Auth
The Auth class is used to authenticate user credentials (username / password) against an access data list (stored in a database table, etc).
Namespace: \
File location: lib/auth.php
Instantiation
$auth = new \Auth (string $storage [, array $args = NULL ]);
You can map the class internal keys id
and pw
with your data table field names (i.e. 'username' , 'password'). Given an example for F3's Jig (simple file-based db):
$db = new \DB\Jig('data/');
$db_mapper = new \DB\Jig\Mapper($db, 'users');
$auth = new \Auth($db_mapper, array('id' => 'username', 'pw' => 'password'));
Currently available authentication storage resources are:
- Jig
- SQL
- MongoDB
- LDAP
- SMTP
Authenticating
Login
Used to test submitted credentials against an authentication data list
bool login ( string $id, string $pw [, string $realm = NULL ] )
The login()
is the core method of the Auth class. By passing login credentials to it, it will authenticate the user against the auth objects authentication storage resource. Returns true
on success, false
on failure.
Example:
$db = new \DB\Jig('data/');
$user = new \DB\Jig\Mapper($db, 'users');
$auth = new \Auth($user, array('id'=>'user_id', 'pw'=>'password'));
$login_result = $auth->login('admin','secret_pwd'); // returns true on successful login
Basic
HTTP basic authentication mechanism
bool basic ( [ string $func = NULL ] )
The basic()
method provides a way to authenticate a user without using webpage forms.

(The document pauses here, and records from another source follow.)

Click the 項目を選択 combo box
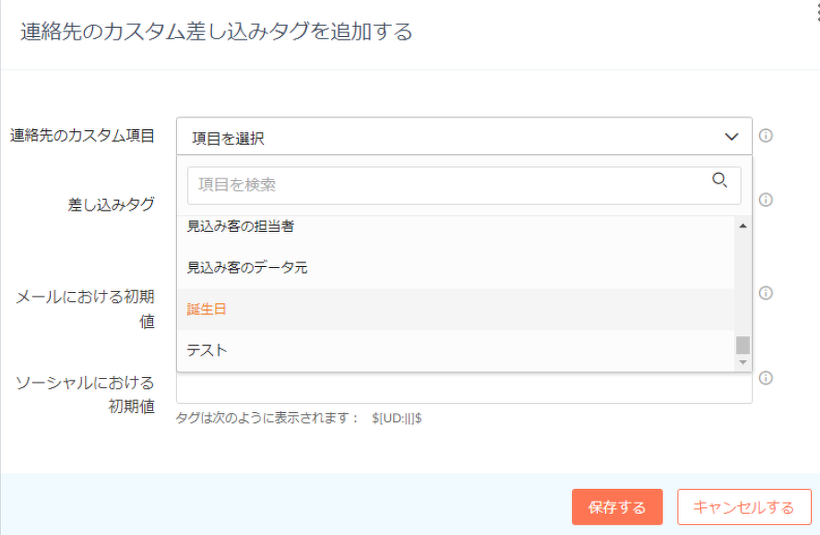 pos(450,137)
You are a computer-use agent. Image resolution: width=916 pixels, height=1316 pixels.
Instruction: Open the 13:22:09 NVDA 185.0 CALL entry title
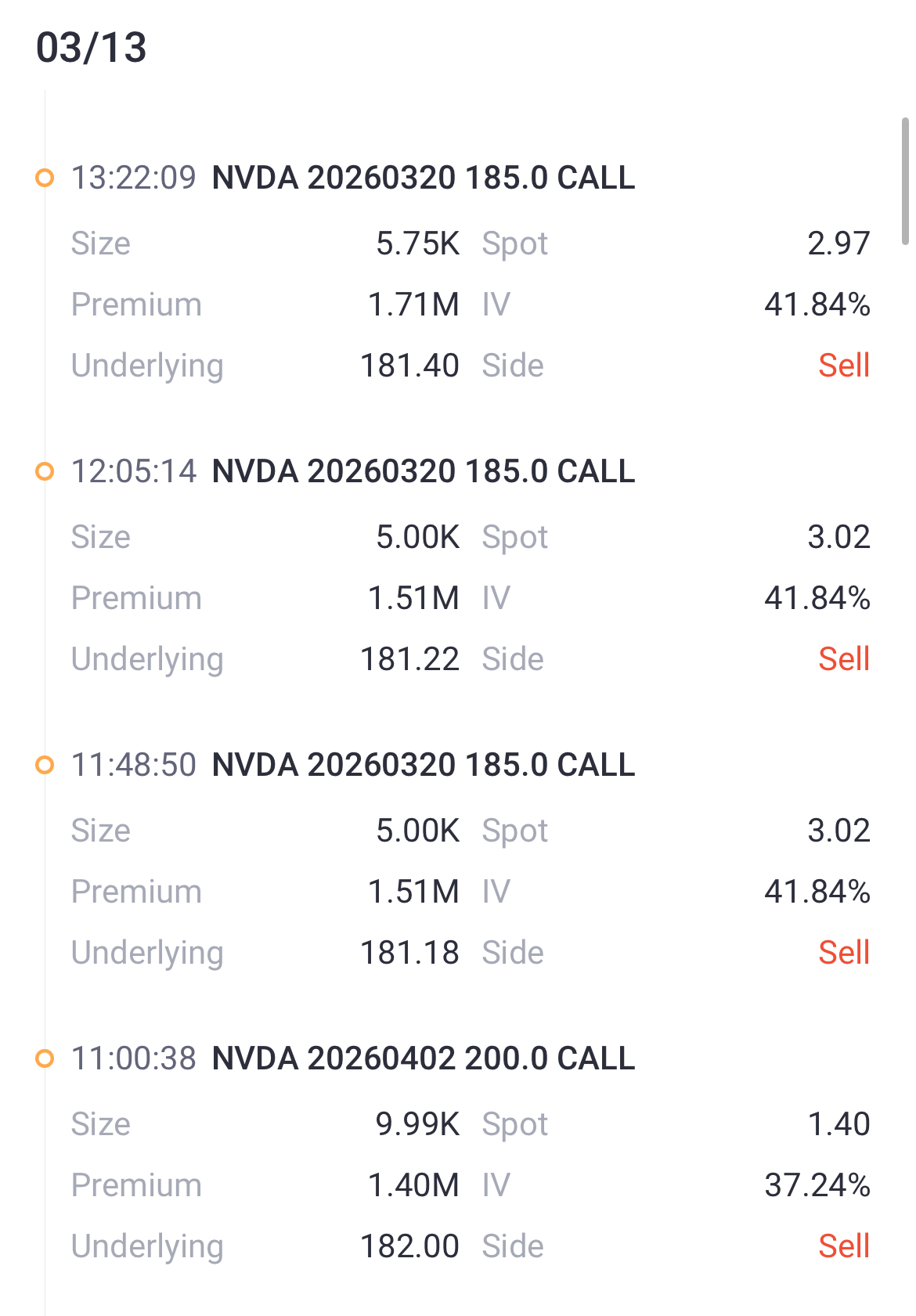(x=423, y=178)

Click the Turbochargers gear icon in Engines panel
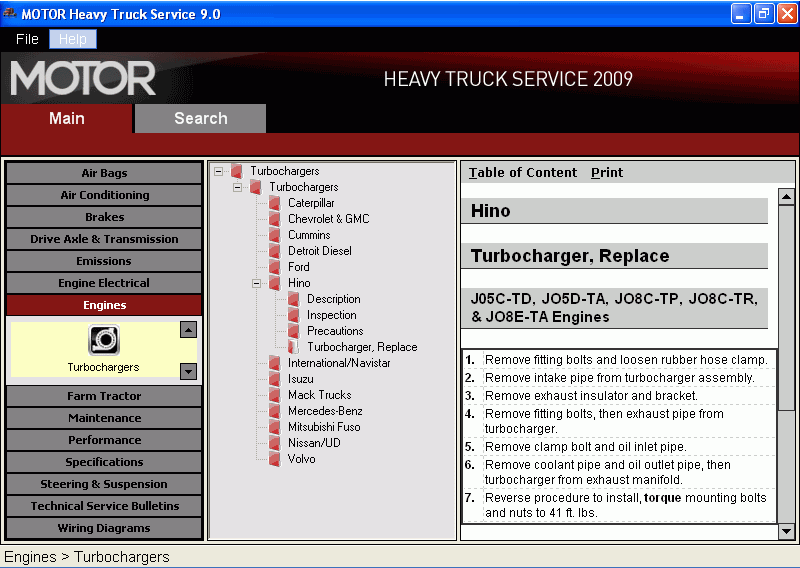[104, 340]
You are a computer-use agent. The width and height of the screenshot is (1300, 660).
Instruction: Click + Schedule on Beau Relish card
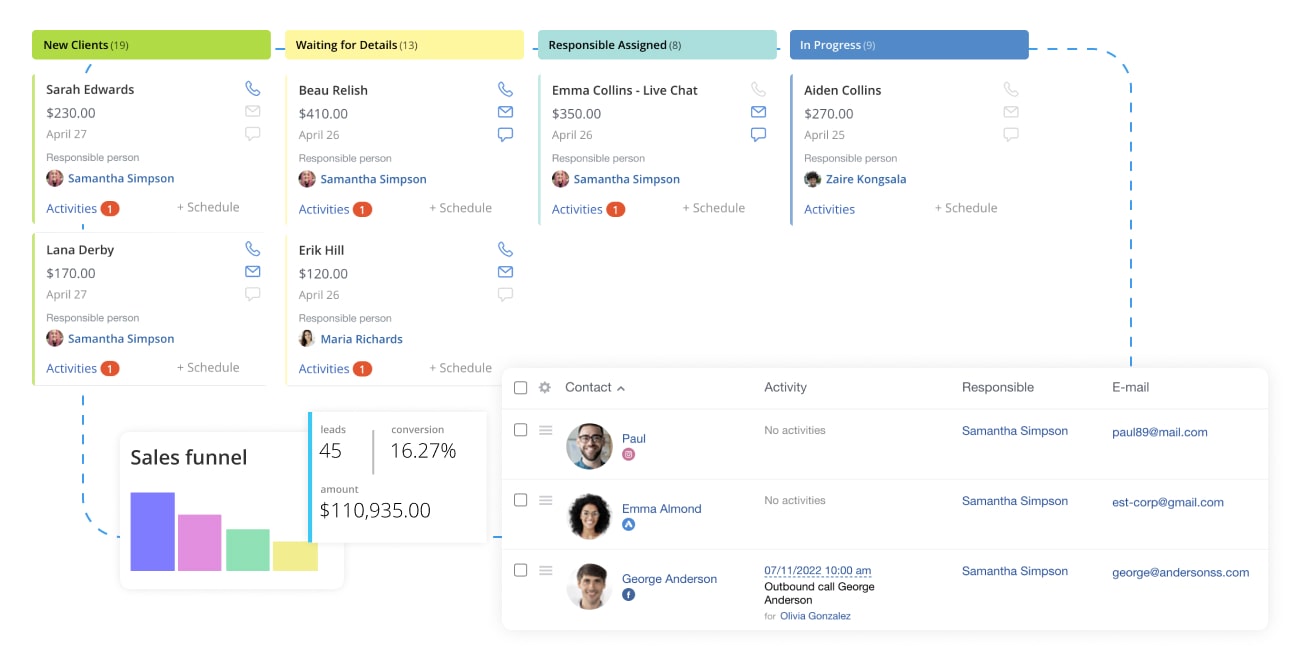pyautogui.click(x=460, y=208)
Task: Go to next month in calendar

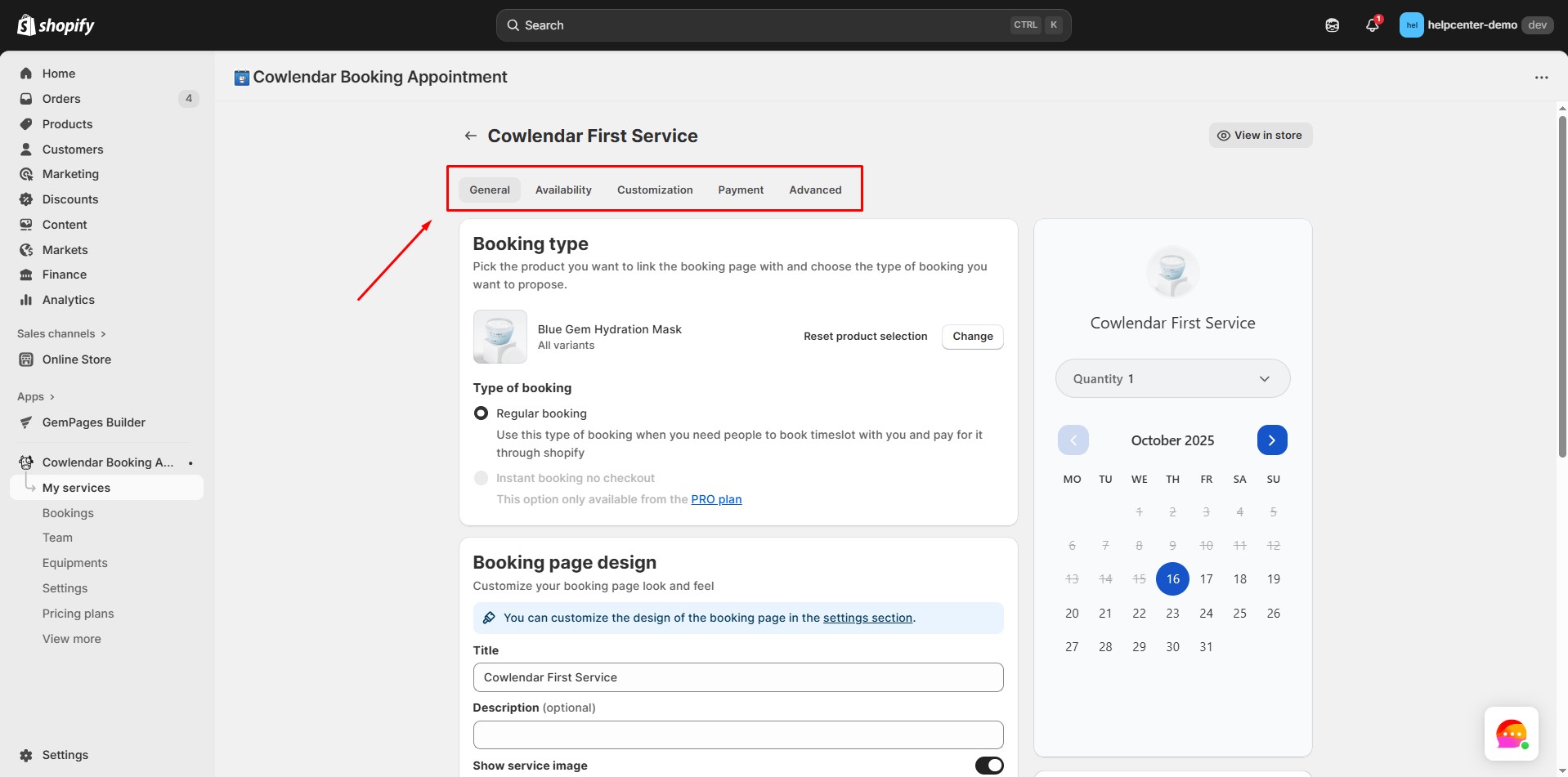Action: click(x=1271, y=440)
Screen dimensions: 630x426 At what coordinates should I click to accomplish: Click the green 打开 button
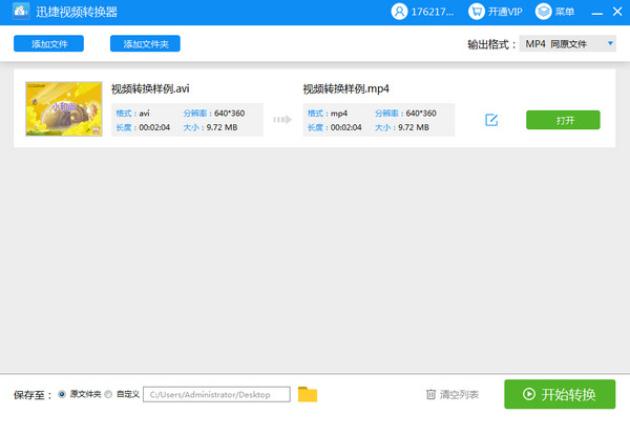click(x=563, y=120)
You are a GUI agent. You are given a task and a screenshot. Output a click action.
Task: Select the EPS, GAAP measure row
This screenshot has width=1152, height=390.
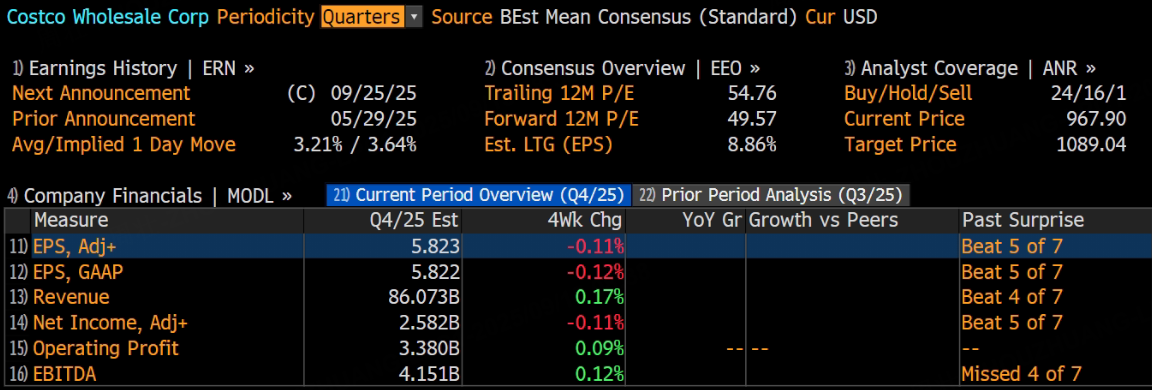point(575,272)
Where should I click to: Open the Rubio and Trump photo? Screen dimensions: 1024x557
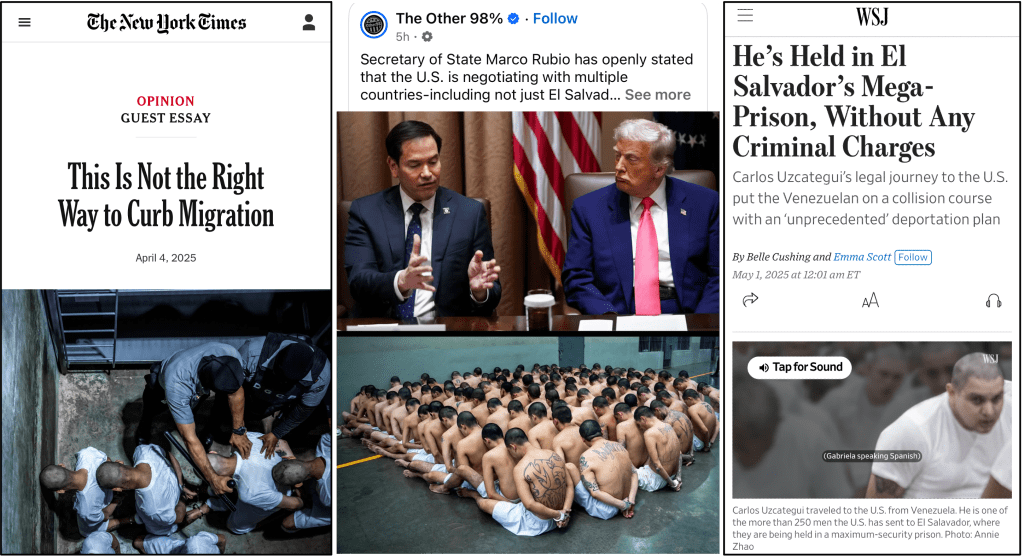pos(528,221)
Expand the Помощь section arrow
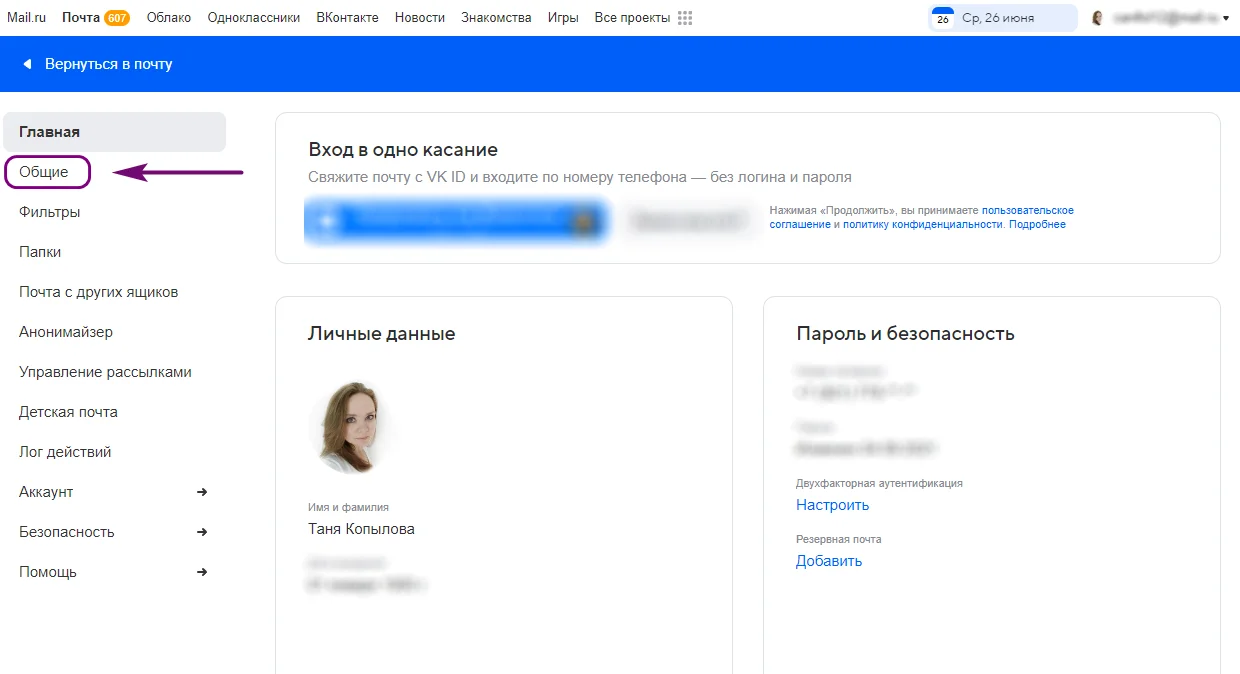The width and height of the screenshot is (1240, 674). tap(202, 572)
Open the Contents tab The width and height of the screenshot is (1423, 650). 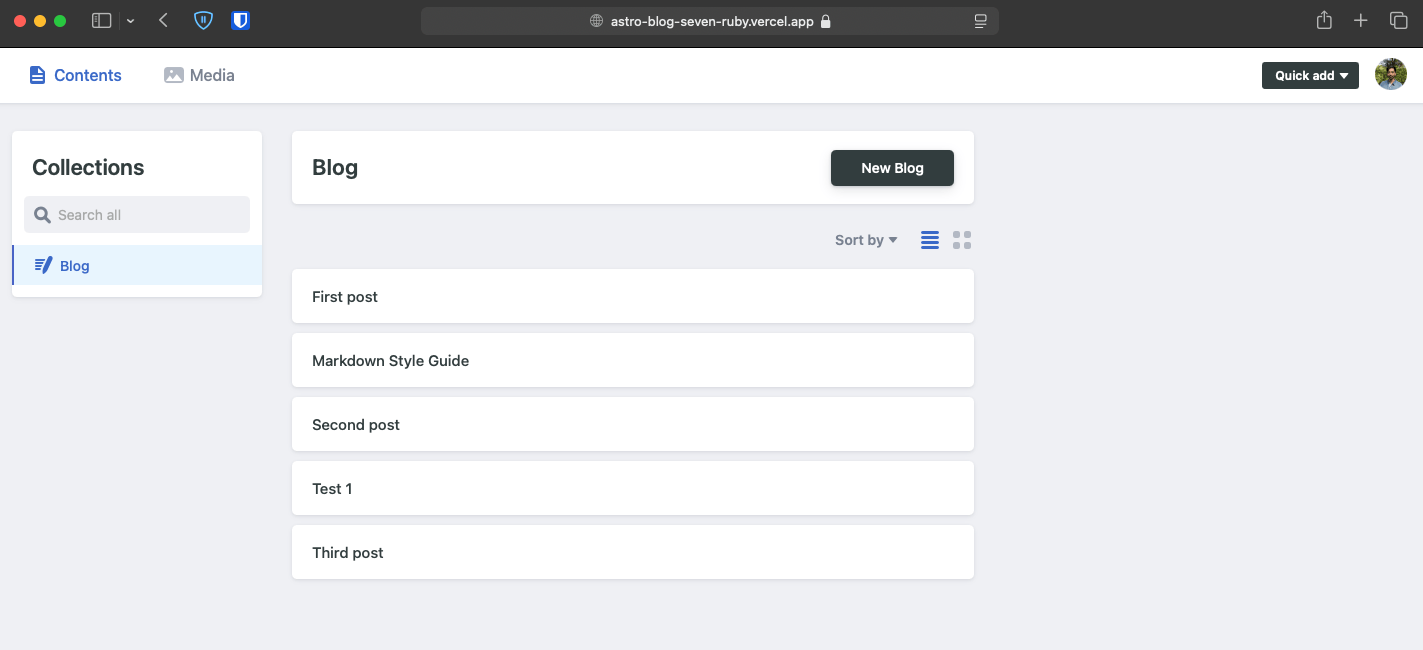75,75
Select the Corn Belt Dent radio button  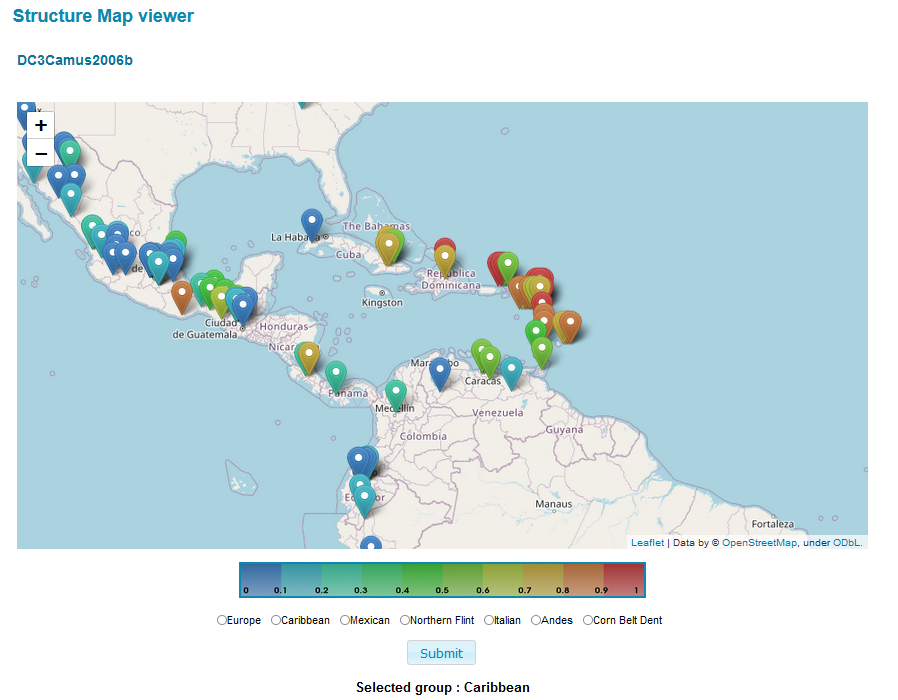[x=588, y=620]
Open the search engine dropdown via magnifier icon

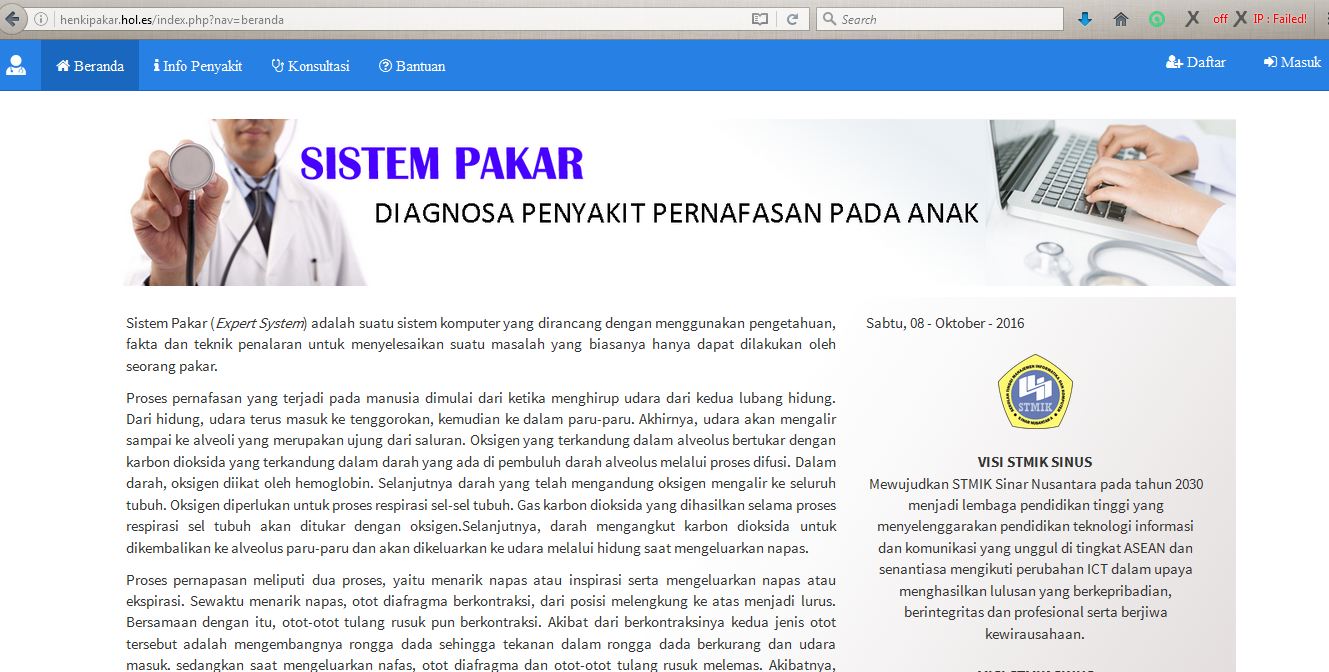coord(827,18)
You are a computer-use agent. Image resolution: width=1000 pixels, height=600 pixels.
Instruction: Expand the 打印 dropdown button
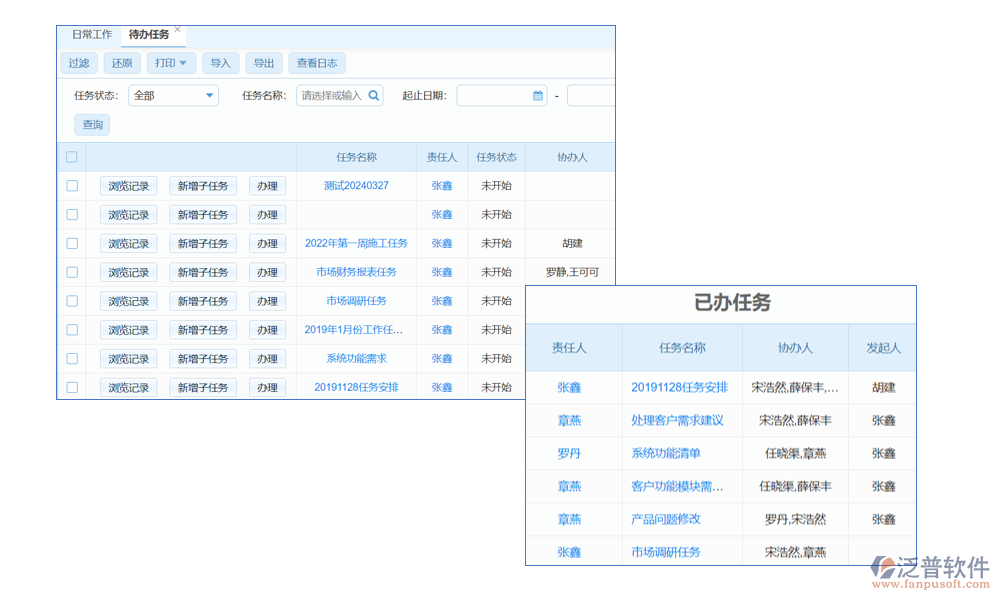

The browser will display a login dialog box, prompting the user to enter their username and password credentials.
$func
is the name of a callback function that can be used to manipulate the submitted password
before it is compared against the password kept in the data storage resource, for example if you hash your passwords before storing them in your database. The submitted password is passed to your callback function as an argument.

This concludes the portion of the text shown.